As for the film itself, I was fascinated by the theme and the skill with which it was developed. Many of us, I think, have particular period in history we’re most interested in. We may even prefer it to our own. I know that that is the case with me. In Berkeley Square, the protagonist, a man living in the contemporary world of the 1930s, finds himself transported to the late 18thcentury, a time in which he’d been living imaginatively. At first, he’s charmed by it, but soon enough, he finds himself encountering customs and attitudes which are not very pleasing to his own. He misses the amenities of his own time, which he’d taken for granted, such as toilet facilities and the opportunity for regular bathing. Very quickly, this period and place which he had loved, contemplating it from the safe perspective of an easy chair, becomes for him no more than a filthy pigsty. What distresses him most, however, is the realization that everything is leading to a future fraught with peril and mechanized destruction. It is the future from which he’d come, for which hope offers him no solace. He simply knows too much. And yet there is a saving grace, in that he falls in love there with a woman he never thought to meet. When the same strange circumstances deliver him back to his own time, he learns that this woman had died shortly after he left. Somehow, though, he knows that they will be together again, not in his time or hers, but in God’s time.

All our vanities wither with the passing seasons, as Ecclisiastes wrote, but even so, love endures.


8:08 PM  
Blogger iarla said...

what an elegant post from dan mercer. pure gold. and, how it applies to our love of older movies, my passion for forties hollywood and its protagonists! how disappointing it might be to actually go there, and meet my idols! its all an illusion, a fantasy, and not just onscreen.

7:42 AM  
Blogger Dave K said...

Don't get me started!!! I'm a big Perry Mason fan, novels, original TV and, yes, the 1930's features. It's easy to see why Erle Stanley Gardner hated the Warners series; they made hash of his plots and supporting characters (Allen Jenkins as both Sgt. Holcolmb AND 'Spudsy' Drake?)

But I have a theory… remember the novels had been on the scene less than two years before the first movie adaptation. In the initial two or three books, Perry is a pretty hard boiled type and actually does a fair share of standard issue detecting. Warren Williams made a good physical match for the lawyer (Gardner never went into too much detail here, but he often described Mason as having dark good looks and long legs!) But Williams also brought his own silky-sneaky vibe to the character. As much as Gardner detested the movies, and his total lack of control, I'd argue he quickly modified PM into the smoother, trickier Williams model (Cortez was pretty sleek too) a guy less involved in traditional gunplay but full of wild ass legal antics and corner cutting long before anyone even gets murdered (typically you are eighty to a hundred pages into a Mason mystery before the first corpse shows up.) Perry always had an ethical flexibility on the printed page, but the books from the later thirties through the early fifties give us a polished smoothie, the sort of witty egoist Williams could play in his sleep (and, alas, pretty much did, late in his career).

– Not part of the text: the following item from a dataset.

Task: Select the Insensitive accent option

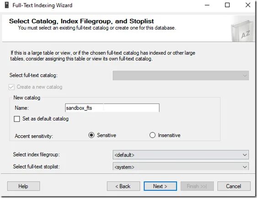Action: pos(152,135)
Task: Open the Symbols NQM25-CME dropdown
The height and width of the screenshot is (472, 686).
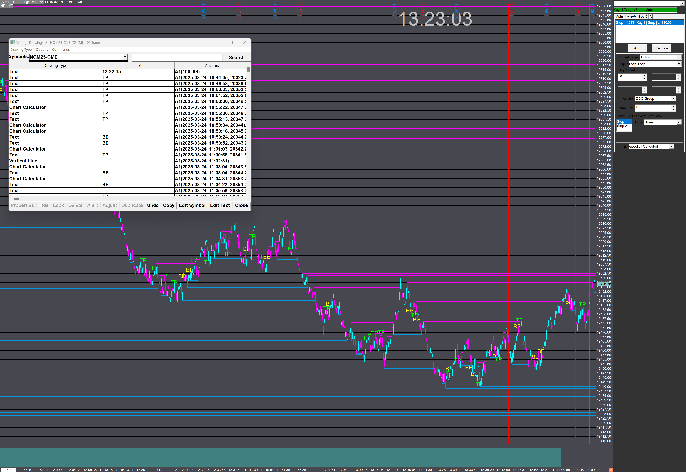Action: click(125, 57)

It is fascinating that Gardner himself hand picked Raymond Burr for the television version… a dramatic switch that obviously paid off. I'd recommend fans catching the first year of the series, the only season to base the majority of episodes on published novels. In this first batch, a very svelte Burr (favoring loud sports coats!) almost scurries about, employing tactics far more devious than anything you'll see in the succeeding decade. And I love that idea of pre-code Perrys. Kevin is right, the Mason-Della Street relationship early on is straight forward. At the end of one of the best of the early books, Perry proposes. Della asks if she would have to quit her job. Perry says yes. So Della says no. Then they promptly take off for a romantic cruise around the world!